Predicting where the first half-meter to meter of future sea level rise will come from is critical in efforts to mitigate and adapt to serious impacts of anthropogenic climate change. We can use the past to assist by estimating the ice volume that was lost during past warm periods to help understand how the Greenland Ice Sheet (GrIS) might respond to future warming. For the GreenDrill project, we combined ice sheet modeling experiments with high-sensitivity subglacial multi-cosmogenic analysis to develop estimates of the GrIS’s contribution to past sea-level highs.
The figure above represents a simulation of the GrIS to an RCP8.5 greenhouse gas emissions scenario over the next thousand years to illustrate the configuration of the ice sheet with 1, 2, and 5 m (3, 6, and 15 ft) contributions to sea level with the red curve representing the remaining ice in meters of sea level equivalent. The image shows that two of the proposed GreenDrill field sites are exposed when the GrIS contributes with the first meter (3 feet) of sea level contribution. Credit: Benjamin Keisling
Previous ice sheet modeling efforts have provided differing responses when predicting where the first meter of sea level will originate, making it difficult to predict which sections of the GrIS margin are most responsive to a warming climate. The GreenDrill project chose to address this through applying an ensemble of GrIS model simulations in order to look at a range of ice sheet responses. This effort used two different starting climatologies, one of modern conditions represented by warmth from greenhouse gasses, and the other a period during the Holocene (~last 11,700 yrs) called the Holocene Thermal Maximum that occurred from about 9000-5000 years ago when the sun’s insolation was unusually strong, peaking ~8,000 BP. These two climatologies provided warming across a range of rates as modern warming has been shown to differ from past warming.

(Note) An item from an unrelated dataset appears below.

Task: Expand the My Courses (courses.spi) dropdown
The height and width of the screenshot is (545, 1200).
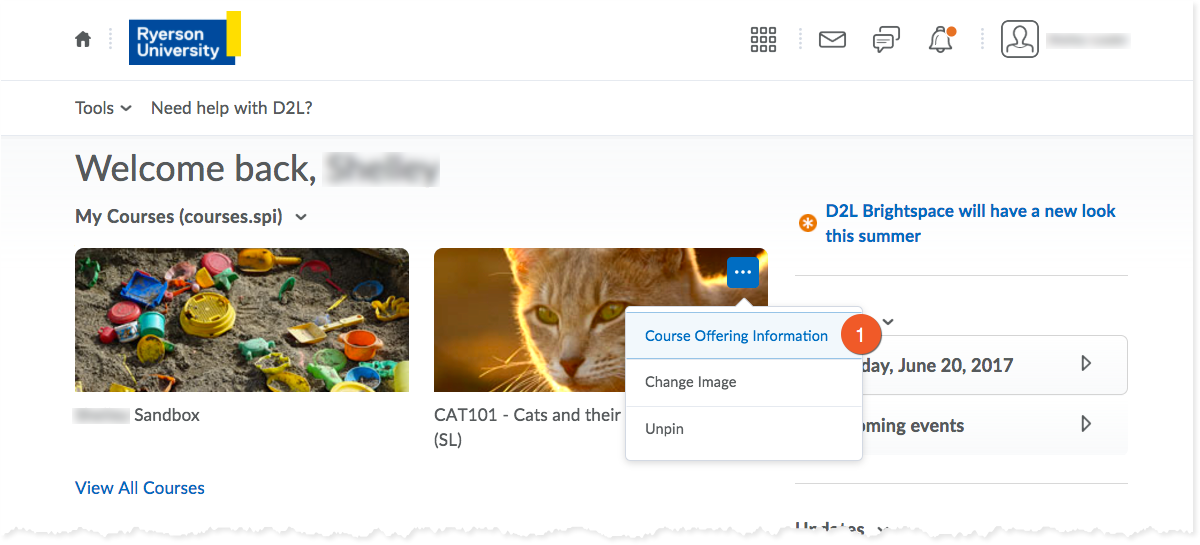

For this work, we ran an ensemble of 96 simulations varying a range of uncertain model parameters describing past rates of interglacial warming that included the initial state of the ice sheet (geometry), the interglacial climatology, solid-Earth coupling (relaxation time of the soft aesthenosphere layer), and precipitation lapse rate. Then, we analyzed this ensemble to predict the contribution of the GrIS to sea level when a currently ice-covered site is ice-free.
We found that different model parameters played a dominant role in different parts of the ice sheet. Along the ice sheet margins the starting climatology and precipitation lapse rates played a larger role, while for inland regions the response of the bed and the initialization geometry was more important. The wider ensemble approach brought in multiple sources of uncertainty with the end result being a map that identified which areas of the GrIS are most vulnerable under different warming scenarios.
The Schaefer et al, 2016 paper on Camp Century, where cosmogenic nuclides indicate the ice sheet was absent within the last one million years, provided a test of the method. For Camp Century to be ice free, our ensemble indicates that Greenland must contribute a minimum of 1.6 meters to global sea level. We note, however, that ice-free conditions at Camp Century do a poor job of constraining the upper limit of Greenland interglacial ice loss.
We applied our method to sites throughout Greenland, focusing on areas where future subglacial access drilling is planned as part of this project, to identify sites that provide tight lower and upper limits on the GrIS contribution to past sea level. In Northeast Greenland, for example, a transect of sites from the margin to ~600 meters ice-thickness reveals that ice-free conditions here imply a sea level contribution of 0.5–3.5 meters.